In which case we should probably remove the comment about alignment from
the C interface specification, and highlight that implementations may
copy when needed. When I have suggested this in the past I have gotten
push back, implying at least some contingent beyond myself feels FFI
should be zero-copy.
Unaligned buffers typically occur when the IO reader achieves zero
copy from its data source (for example a memory-mapped file, a gRPC
buffer, a Python memoryview...). Otherwise, if the buffer was
allocated by, say, Arrow C++, it will be aligned to a 64 byte boundary.
I am aware, but arrow-rs has no way to know this, if we always copy by
default we are potentially copying data when it could have been avoided
by a more enlightened reader. Yes in this particular case we are just
moving the copy from in arrow-cpp to arrow-rs, and so the difference is
likely immaterial. An alternate example might be arrow-go, where at
least one of the ways it was allocating memory wasn't producing aligned
buffers [1].
How would that work? You typically don't control how gRPC + protobuf
allocate buffer data. Similarly, if your IPC stream is wrapped in a
HTTP response, you don't control how the HTTP implementation laid out
the response stream.
It would be complicated, the protobuf framing of flight makes avoiding
copying whilst preserving alignment very hard, however, as they are
network protocols this perhaps doesn't matter. A protocol that instead
sent IPC streams over bare-HTTP would likely be able to do this more easily.

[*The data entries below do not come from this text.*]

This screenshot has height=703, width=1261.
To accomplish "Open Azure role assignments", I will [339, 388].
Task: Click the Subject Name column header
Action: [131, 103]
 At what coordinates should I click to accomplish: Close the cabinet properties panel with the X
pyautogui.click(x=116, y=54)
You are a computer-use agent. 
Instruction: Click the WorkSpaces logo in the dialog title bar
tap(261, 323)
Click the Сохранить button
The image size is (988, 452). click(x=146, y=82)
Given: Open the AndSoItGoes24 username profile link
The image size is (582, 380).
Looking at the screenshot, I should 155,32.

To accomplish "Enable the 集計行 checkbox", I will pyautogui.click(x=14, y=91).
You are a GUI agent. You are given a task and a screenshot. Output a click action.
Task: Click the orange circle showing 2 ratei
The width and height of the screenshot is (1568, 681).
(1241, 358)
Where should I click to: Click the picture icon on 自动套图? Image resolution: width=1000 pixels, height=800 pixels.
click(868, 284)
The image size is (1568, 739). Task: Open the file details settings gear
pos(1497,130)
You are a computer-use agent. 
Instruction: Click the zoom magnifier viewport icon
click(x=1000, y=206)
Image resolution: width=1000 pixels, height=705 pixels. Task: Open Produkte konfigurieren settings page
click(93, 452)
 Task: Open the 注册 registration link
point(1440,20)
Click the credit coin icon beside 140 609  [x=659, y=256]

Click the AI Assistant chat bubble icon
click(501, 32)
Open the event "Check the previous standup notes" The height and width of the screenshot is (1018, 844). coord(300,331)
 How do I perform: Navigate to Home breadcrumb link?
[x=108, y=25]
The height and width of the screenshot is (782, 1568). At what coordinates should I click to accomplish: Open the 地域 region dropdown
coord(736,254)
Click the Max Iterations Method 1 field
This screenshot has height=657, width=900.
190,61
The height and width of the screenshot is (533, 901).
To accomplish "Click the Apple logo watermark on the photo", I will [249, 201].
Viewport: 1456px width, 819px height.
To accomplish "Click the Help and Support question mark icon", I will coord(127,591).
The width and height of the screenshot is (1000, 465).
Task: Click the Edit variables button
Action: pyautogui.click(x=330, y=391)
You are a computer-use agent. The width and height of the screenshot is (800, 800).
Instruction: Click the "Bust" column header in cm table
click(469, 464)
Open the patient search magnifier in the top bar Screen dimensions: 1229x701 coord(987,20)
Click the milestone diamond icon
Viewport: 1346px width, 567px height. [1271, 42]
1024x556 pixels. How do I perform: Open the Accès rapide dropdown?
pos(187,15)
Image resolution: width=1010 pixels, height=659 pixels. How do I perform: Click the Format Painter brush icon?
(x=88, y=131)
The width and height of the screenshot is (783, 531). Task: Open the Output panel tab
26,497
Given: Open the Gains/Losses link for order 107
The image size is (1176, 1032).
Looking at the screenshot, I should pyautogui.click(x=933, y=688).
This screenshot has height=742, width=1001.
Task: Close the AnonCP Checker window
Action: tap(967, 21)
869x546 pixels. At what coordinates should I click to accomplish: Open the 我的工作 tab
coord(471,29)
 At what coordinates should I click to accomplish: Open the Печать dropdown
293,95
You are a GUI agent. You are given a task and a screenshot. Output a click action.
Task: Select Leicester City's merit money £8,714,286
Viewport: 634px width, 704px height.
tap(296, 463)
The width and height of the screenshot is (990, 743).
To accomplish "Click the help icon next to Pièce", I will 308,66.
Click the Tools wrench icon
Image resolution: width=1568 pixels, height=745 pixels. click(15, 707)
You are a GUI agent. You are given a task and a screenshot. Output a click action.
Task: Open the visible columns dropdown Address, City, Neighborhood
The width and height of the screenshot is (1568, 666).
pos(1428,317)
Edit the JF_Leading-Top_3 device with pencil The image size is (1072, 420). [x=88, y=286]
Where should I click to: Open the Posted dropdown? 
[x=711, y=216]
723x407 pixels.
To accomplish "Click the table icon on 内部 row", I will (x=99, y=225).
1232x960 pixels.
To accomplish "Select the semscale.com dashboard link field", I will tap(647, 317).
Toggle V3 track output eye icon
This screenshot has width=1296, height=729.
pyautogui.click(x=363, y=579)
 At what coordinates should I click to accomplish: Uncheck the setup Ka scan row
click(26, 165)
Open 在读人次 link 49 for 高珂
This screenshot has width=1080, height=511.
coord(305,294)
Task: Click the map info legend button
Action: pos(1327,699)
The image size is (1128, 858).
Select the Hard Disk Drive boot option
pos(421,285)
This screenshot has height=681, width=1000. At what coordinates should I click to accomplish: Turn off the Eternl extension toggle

[1]: https://github.com/apache/arrow-go/issues/282
On 27/03/2025 17:01, Antoine Pitrou wrote:
Hello,
Le 27/03/2025 à 17:53, Raphael Taylor-Davies a écrit :
The current ambiguity, however, makes it hard to set reasonable
defaults, as it isn't clear if FFI should be zero-copy and therefore
have alignment restrictions or not.
It's obviously preferrable to be zero-copy but it's certainly not
mandatory, especially as the data being shared is assumed to be
read-only in most use cases.
> IMO it makes the most sense to
require at least natural alignment and push this to where the IO occurs,
i.e. the IPC reader, as that way it is in many cases possible to avoid
copying the data twice, and even if not enforced unaligned buffers have
potential performance problems regardless.
I don't really understand what "copying the data twice" alludes to here.
Unaligned buffers typically occur when the IO reader achieves zero
copy from its data source (for example a memory-mapped file, a gRPC
buffer, a Python memoryview...). Otherwise, if the buffer was
allocated by, say, Arrow C++, it will be aligned to a 64 byte boundary.
So I don't understand in which circumstances you would get an
additional data copy if you ensure alignement in arrow-rs.
I can understand
the desire to provide zero-copy, but then it should look to do this in a
way that preserves alignment.
How would that work? You typically don't control how gRPC + protobuf
allocate buffer data. Similarly, if your IPC stream is wrapped in a
HTTP response, you don't control how the HTTP implementation laid out
the response stream.
Regards
Antoine.